Cheltenham Festival Handicapping with Dan Munn
It’s plain for all to see, the Cheltenham Festival is an obsession. Made up of no fewer than 27 races, The Cheltenham Festival is a four-day jumps racing spectacular, featuring races for novice jumpers, amateur riders, experienced chasers, cross country raiders… you name it, Cheltenham has it. And the preparation and anticipation for the next years’ Festival starts right after the final runner passes the winning post in the previous years’ final race. The roar of the crowd as the tape goes up for race one at a new festival would make the hair on the back of every racing fans neck stand up. It’s one of the places every racing fan just has to visit. But with so much top-class racing in so little time, how do you get an edge with your handicapping, particularly if you’re new to jumps racing? Well hopefully the next few blogs will help to give you just that.
For me, a horse that has fallen in a previous race is apt to be a severe underlay next time out, as a fall, unseating or refusal – all of which are common day-to-day occurrences in jumps racing – are seen as a permanent ‘character’ flaw. So what are the key things to consider and look out for when one of these blips occur?
Dependingt on where the horse has fallen, analyse the horse’s speed coming towards the fence/hurdle. Was the horse in cruise control coming to the fence and merely suffered badly from a mistake? Would the horse have taken the lead with a good jump? Is he/she closing fast off of a steady front end pace? If the answer is yes to either of these questions then it’s likely your horse would’ve been onto a win or, at the least, a very big run and the best thing to do is to note down the distance and back it on it’s reappearance over that distance. Heck, if the horse was going that well, then a wager when the horse is turned out over a longer distance may even be an option.

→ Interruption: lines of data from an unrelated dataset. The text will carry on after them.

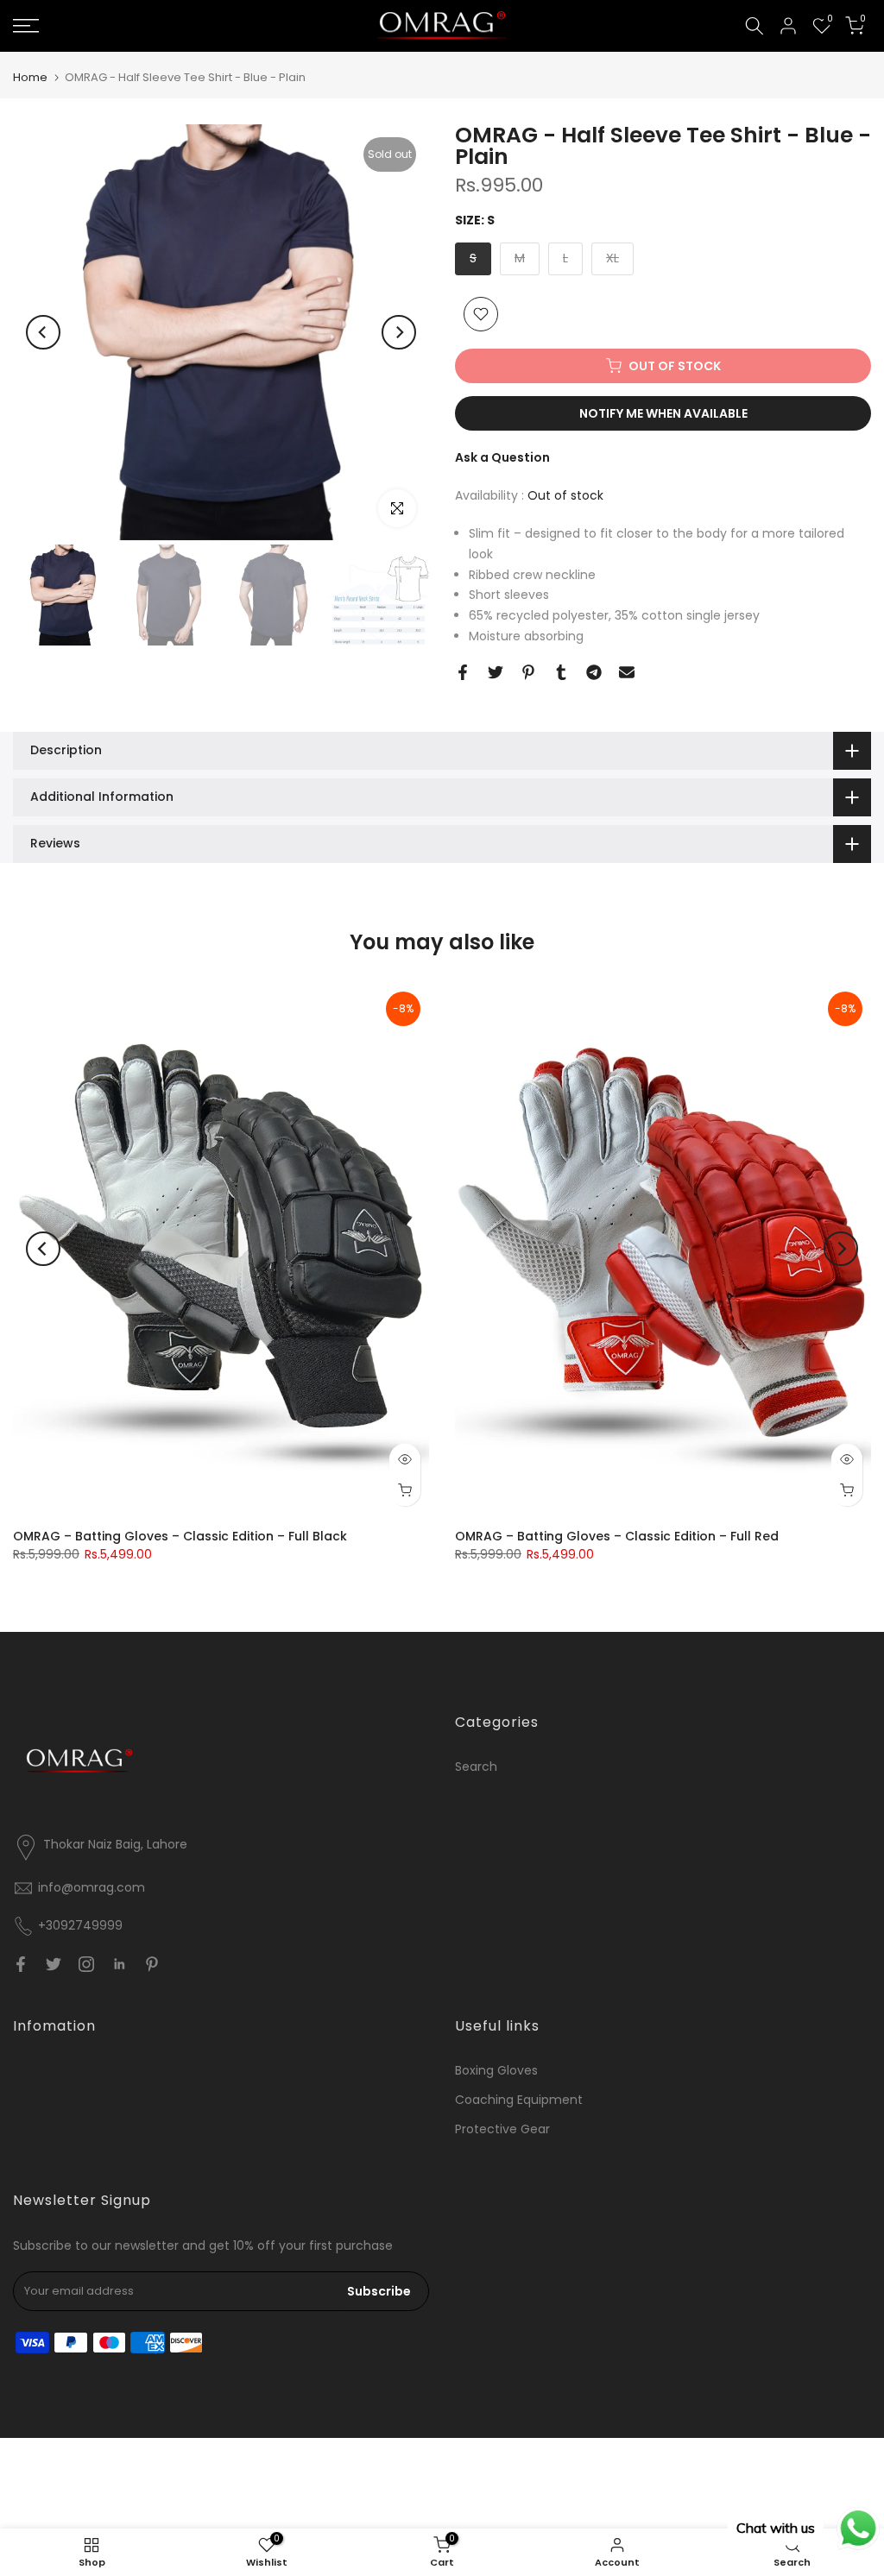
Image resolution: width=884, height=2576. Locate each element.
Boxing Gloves (496, 2070)
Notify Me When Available (663, 413)
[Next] (399, 332)
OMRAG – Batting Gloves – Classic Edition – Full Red (617, 1536)
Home (30, 77)
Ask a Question (502, 457)
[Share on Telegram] (594, 672)
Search (476, 1766)
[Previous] (43, 332)
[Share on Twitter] (495, 672)
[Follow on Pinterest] (152, 1964)
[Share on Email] (627, 672)
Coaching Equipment (519, 2099)
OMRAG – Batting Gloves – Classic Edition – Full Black (180, 1536)
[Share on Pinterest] (528, 672)
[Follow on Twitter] (53, 1964)
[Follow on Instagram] (86, 1964)
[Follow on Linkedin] (119, 1964)
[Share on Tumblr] (561, 672)
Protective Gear (502, 2129)
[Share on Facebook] (462, 672)
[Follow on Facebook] (20, 1964)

So, how about if your horse was coming to the fence with a lack of momentum and seemed to make a mistake because of fatigue? Use the same idea but back the horse next time out over a shorter trip. Just like flat racing, it’s common for a horse to find an extra step up in distance hard. However, as opposed to six-furlong horses struggling to see out a mile, these staying qualities can normally be judged in half-mile blocks. For example, a horse struggling over 20 furlongs should be much better suited to a jump back to two miles (16 furlongs) and so on.
Does the horse have any behavioural quirks? Has he/she shown similar before? If the answer is yes, how often has this quirk been evident? Past performances and video replays are perfect for this. A great example of temperament is Kauto Star’s customary final fence blip. In his youth, Kauto Star always went through the top of the final fence — a sure-fire way of giving anyone with a lumpy wager on him a semi-heart palpitation.
This is the key trend to consider when backing any horse that refuses to jump: if a horse has refused in the past and has now reverted back to this trait then it’s highly likely to happen again. For me, if a horse has refused to jump twice before (or even start the race), then this is where handicapping is impossible in predicting just what the horse will turn up and do. However, any noted alterations made by the trainer are where you can begin to get back on track with these runners.
Twist Magic, a Paul Nicholls two miler chaser, has regularly refused to race, but a decision was made to allow a handler to run with the horse towards the start line, thus keeping the horse on the move and not allowing him to plant himself at the start. If these alterations are noted, then your value will begin to appear again.
Beware: If a horse refuses to start then under UK rules your betting stake will be lost. As a horse is at the start with a view to run it is deemed as a ‘runner’.
Has your horse been subject to a slight blunder? Has your jockey lined the horse up correctly before the fence? Has he/she pulled the horse up too early ahead of the fence and caused a premature jump? The key to this, again, is video replays. When coming towards a fence the common method from a jockey is to tap the horse on the neck three times and then ask for the jump. If the horse has met the fence on the wrong stride then this four-step-sequence may be out of sync. More often than not this can cause blunders and mistakes and even the unseating of the rider as opposed to falls but can be rectified with schooling.
It sounds crazy but it really does happen. In the UK and Ireland racing is run both clockwise and counter-clockwise and a considerable amount of horses in jumps racing are found to jump to their left or right. If a horse jumps to their left on a right-handed course then back it next time it goes left-handed and vice versa. These jumping errors can cost a horse momentum and, on occasions, mean that they cover considerably more ground that their rivals. You’ll also find that a horse jumping to it’s left on a right handed track may become unbalanced on landing and this can contribute to falls/and unseating It’s a very simple thing to notice but one that can reap rewards.
Of course, some of this seems ridiculously straightforward; surely horses won’t be pushed out to big prices next time out just because they’ve fallen/refused/unseated in their last race? Surprisingly, yes. This year the future-wager favourite for the Cheltenham Arkle (a two-mile ‘chase) refused in his second start of the year (he was 1/5 that day). Next time out, he returned at a lower-level racecourse in a similar type of race… his morning price was 3/1.
There is significant value to be found in jump racing errors and, with just that little extra preparation, significant rewards can be sought.